Did I mention this is also a workplace rom-com? Sure, why not? Aren discovers one of his other new colleagues is Lizzie (An-Li Bogan), a woman with whom he had the gawkiest and most unsexy of meet-cutes at a coffee shop earlier in the day. Lizzie happens to be Jason’s “work-wife,” but he’s also into her, so that complicates Aren’s adherence to his Magical Negro responsibilities and tests his commitment to The Cause.
Maybe we’re all just Magical Negroes
So many disparate ideas and tones are being mashed up here, and none of them gel. Libii spends a ton of time obsessing over the details and internal rules of these proud, respectability politicians. Yet he also has a slippery grasp on the trope he seeks to interrogate. In this world, the Magical Negro is broadened out from its very specific real-world definition – Spike Lee was referring to movies with “magical, mystical” Black characters in films like The Legend of Bagger Vance and The Green Mile – to an all-encompassing label that includes any Black person who’s ever merely decided “Not today, Satan” and resisted the bait when dealing with racial microaggressions at work and Crispus Attucks.

Given request 1: Render the saved dataset items as a JSON list of strings, one string per line with blank lines skipped, starting at the first line and ending at the line that contains "coordinates (483, 99).".
Given request 2: Write the next part of the film review about the Magical Negro trope, picking up right after its last sentence.

Saved dataset items:
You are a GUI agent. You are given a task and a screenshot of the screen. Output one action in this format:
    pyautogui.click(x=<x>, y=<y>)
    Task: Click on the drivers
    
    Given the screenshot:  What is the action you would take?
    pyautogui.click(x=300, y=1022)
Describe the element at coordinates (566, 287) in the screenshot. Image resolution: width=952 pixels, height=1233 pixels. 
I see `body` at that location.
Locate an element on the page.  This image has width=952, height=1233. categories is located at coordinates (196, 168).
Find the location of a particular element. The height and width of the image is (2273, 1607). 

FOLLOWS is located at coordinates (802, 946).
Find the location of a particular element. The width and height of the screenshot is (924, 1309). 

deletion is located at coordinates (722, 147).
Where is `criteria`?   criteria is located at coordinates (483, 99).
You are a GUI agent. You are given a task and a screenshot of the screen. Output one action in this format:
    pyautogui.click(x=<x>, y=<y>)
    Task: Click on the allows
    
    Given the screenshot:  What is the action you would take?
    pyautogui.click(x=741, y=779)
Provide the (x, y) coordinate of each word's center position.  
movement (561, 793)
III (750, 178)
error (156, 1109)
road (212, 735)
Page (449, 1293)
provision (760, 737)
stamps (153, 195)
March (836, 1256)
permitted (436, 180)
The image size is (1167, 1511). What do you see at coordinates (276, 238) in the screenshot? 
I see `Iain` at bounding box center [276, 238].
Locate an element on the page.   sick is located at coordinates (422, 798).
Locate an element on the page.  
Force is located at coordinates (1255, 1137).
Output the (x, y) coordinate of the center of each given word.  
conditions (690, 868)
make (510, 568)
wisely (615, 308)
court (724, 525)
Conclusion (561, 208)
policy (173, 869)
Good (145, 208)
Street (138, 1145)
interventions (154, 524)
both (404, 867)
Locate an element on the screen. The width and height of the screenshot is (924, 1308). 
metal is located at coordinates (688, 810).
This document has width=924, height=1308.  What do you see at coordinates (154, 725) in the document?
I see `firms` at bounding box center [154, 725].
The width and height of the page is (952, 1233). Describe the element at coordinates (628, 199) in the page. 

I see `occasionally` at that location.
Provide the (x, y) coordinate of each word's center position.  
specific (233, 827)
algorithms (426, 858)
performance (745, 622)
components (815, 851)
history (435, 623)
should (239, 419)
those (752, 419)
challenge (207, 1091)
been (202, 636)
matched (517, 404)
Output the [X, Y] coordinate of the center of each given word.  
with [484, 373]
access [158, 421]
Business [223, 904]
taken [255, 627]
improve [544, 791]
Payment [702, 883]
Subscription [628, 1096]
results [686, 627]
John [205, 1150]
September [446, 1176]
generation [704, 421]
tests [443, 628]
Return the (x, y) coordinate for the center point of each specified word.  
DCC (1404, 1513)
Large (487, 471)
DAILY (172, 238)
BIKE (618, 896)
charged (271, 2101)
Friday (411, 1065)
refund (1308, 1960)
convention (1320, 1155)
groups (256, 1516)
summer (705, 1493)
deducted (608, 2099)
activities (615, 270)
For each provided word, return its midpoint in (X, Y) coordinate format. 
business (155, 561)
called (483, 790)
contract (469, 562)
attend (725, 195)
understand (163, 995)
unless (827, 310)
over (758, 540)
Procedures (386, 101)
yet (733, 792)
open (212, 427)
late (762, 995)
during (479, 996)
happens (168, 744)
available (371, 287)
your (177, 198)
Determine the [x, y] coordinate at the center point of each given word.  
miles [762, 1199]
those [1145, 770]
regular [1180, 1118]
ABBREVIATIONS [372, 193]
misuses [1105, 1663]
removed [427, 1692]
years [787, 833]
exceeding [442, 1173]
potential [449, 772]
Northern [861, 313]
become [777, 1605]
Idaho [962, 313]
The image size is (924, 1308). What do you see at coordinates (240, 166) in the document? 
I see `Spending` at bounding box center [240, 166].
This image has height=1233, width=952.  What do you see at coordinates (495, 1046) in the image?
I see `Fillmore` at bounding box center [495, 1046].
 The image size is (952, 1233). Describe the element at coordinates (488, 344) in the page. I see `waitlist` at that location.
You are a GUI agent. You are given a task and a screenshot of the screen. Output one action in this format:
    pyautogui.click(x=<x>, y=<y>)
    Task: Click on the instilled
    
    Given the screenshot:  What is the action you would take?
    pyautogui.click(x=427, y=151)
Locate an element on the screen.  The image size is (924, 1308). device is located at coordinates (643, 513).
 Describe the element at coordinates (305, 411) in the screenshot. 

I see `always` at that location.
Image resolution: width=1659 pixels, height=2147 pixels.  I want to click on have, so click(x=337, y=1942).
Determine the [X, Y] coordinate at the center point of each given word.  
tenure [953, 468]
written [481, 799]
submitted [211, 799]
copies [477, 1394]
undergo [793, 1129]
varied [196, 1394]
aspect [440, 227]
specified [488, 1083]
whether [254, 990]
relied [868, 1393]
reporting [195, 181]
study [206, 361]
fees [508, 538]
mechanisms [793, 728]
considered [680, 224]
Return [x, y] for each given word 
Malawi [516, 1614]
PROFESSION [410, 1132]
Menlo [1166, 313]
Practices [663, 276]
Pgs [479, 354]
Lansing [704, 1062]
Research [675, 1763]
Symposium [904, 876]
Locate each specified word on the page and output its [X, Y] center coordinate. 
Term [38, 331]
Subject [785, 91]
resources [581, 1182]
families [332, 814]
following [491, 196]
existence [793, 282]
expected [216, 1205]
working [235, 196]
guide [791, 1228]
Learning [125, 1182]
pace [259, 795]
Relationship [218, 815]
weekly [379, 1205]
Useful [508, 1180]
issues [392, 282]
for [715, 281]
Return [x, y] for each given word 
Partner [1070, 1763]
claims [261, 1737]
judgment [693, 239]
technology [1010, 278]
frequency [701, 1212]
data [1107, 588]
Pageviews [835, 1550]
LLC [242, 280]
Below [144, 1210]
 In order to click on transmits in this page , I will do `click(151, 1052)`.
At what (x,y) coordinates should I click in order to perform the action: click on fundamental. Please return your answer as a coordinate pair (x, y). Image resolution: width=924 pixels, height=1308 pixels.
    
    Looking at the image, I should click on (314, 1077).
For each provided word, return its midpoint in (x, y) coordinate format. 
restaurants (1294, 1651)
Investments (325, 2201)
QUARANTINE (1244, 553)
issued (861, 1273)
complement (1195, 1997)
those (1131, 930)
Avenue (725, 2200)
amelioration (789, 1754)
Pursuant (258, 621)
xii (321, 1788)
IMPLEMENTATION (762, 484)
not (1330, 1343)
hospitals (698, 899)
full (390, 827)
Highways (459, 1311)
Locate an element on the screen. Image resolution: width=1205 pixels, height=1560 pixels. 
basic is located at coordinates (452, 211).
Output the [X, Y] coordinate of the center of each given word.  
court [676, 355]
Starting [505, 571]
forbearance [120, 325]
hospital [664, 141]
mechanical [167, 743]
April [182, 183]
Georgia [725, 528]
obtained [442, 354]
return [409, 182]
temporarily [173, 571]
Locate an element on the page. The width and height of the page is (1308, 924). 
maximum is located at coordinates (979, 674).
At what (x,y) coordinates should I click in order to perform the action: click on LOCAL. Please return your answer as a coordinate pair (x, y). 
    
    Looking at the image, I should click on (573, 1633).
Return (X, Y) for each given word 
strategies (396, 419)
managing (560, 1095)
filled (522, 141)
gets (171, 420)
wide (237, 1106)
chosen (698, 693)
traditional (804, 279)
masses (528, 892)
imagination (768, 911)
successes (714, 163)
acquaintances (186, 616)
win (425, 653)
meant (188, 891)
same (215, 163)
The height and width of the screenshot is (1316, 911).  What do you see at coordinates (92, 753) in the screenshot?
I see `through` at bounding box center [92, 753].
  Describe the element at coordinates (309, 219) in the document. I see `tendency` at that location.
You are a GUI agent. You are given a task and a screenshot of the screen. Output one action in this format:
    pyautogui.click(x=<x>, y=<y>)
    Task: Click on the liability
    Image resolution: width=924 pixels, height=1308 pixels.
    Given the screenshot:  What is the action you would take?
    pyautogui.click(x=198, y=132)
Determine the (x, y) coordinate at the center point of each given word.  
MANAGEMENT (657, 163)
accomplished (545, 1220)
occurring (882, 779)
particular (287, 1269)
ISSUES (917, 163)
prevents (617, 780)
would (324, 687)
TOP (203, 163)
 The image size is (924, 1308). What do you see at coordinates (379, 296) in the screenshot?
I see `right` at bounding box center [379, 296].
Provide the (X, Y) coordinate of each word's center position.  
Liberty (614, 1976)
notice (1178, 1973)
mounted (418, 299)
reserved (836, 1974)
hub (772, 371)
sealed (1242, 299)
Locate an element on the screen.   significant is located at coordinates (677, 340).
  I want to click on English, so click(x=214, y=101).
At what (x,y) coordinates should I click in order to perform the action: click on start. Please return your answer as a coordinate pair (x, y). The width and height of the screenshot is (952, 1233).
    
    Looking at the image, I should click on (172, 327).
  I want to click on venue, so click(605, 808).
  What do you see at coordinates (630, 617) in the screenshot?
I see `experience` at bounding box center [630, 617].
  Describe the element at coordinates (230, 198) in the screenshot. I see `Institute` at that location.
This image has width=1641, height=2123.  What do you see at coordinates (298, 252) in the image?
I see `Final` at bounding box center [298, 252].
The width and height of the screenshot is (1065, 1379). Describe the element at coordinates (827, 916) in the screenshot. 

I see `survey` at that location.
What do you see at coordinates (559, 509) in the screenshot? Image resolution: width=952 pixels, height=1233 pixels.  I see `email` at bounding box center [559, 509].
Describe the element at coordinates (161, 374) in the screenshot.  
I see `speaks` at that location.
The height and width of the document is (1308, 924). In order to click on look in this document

Exercise response 1:
[
  "You are a GUI agent. You are given a task and a screenshot of the screen. Output one action in this format:",
  "    pyautogui.click(x=<x>, y=<y>)",
  "    Task: Click on the drivers",
  "    Given the screenshot:  What is the action you would take?",
  "    pyautogui.click(x=300, y=1022)",
  "Describe the element at coordinates (566, 287) in the screenshot. Image resolution: width=952 pixels, height=1233 pixels. ",
  "I see `body` at that location.",
  "Locate an element on the page.  This image has width=952, height=1233. categories is located at coordinates (196, 168).",
  "Find the location of a particular element. The height and width of the image is (2273, 1607). ",
  "FOLLOWS is located at coordinates (802, 946).",
  "Find the location of a particular element. The width and height of the screenshot is (924, 1309). ",
  "deletion is located at coordinates (722, 147).",
  "Where is `criteria`?   criteria is located at coordinates (483, 99)."
]

Exercise response 2:
Those muddled conflations would be less jarring if Aren were written as anything other than a convenient vessel for showcasing a convoluted premise. We know nothing about him besides that he’s a failed, self-loathing Rhode Island School of Design alum who’s so spineless he’ll awkwardly hold the door for a parade of oblivious exiting passersby before finally entering a coffee shop for himself. Before becoming a Magical Negro (I can’t believe this is an actual sentence I’m writing), he has no community to speak of – no friends, no real job, and no family, except a white mom he offhandedly mentions. (This is somehow both very illuminating and not at all illuminating at the same time.) Where did he grow up? How can Aren afford to be a struggling artist with a decent apartment in Los Angeles in this economy? Has Aren ever spent any time with Black people? (Magical Negroes don’t count.)
Lizzie (An-Li Bogan) and Aren (Justice Smith) have a tedious meet-cute at a coffee shop.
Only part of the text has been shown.